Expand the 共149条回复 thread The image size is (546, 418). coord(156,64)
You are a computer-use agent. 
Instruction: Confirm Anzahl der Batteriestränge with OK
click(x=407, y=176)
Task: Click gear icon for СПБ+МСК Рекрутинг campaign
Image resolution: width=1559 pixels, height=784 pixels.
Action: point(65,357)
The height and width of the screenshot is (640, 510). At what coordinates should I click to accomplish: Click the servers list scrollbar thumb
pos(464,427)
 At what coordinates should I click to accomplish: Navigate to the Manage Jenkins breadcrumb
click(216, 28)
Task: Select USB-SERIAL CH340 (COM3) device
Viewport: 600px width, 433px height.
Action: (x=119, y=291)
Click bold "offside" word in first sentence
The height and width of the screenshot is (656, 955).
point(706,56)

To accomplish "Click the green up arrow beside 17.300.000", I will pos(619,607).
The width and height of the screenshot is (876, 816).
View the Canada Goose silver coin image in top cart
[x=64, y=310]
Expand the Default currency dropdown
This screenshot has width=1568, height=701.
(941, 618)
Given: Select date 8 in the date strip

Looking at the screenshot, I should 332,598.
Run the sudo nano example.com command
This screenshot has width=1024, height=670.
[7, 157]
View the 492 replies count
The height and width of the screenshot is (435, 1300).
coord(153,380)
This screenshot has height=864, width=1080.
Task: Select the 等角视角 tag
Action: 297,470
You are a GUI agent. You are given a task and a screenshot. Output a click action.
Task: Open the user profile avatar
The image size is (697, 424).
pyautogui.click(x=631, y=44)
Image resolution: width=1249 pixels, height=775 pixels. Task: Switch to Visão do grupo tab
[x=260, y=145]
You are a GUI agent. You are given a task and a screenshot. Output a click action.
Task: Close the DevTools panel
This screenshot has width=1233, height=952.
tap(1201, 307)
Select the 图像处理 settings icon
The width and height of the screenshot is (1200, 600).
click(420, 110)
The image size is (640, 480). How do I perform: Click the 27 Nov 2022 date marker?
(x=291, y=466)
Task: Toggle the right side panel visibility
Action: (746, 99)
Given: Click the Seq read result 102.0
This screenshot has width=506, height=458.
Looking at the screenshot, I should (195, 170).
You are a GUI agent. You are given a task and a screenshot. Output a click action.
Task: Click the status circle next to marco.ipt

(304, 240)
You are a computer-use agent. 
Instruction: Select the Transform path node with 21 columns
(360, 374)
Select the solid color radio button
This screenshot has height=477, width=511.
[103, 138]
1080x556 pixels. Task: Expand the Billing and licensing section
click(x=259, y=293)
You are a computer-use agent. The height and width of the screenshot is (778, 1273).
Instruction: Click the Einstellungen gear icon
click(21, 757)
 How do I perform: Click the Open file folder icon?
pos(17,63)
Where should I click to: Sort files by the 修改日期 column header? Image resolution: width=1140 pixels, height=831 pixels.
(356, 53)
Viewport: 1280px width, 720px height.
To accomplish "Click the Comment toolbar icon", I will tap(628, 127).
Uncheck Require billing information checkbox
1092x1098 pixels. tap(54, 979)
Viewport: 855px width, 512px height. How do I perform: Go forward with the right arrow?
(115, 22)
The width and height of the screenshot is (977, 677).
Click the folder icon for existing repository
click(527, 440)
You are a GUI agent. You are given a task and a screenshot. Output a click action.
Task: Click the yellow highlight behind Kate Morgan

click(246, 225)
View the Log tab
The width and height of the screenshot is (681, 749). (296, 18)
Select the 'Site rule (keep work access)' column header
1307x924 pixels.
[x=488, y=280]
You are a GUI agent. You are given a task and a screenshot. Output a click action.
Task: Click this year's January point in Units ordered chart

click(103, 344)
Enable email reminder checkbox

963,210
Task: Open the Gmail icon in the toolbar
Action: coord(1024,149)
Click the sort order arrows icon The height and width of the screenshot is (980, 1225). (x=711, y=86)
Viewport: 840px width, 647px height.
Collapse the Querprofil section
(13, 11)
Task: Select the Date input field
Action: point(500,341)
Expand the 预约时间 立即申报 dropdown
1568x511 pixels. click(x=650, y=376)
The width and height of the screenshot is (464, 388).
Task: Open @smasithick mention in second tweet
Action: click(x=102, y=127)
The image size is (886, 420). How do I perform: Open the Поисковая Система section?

**Work item:** Filter the entries above and copy only the lines that hold "will".

**Answer section:**
To accomplish "Click the green up arrow beside 17.300.000", I will pos(619,607).
To accomplish "Click the Comment toolbar icon", I will tap(628, 127).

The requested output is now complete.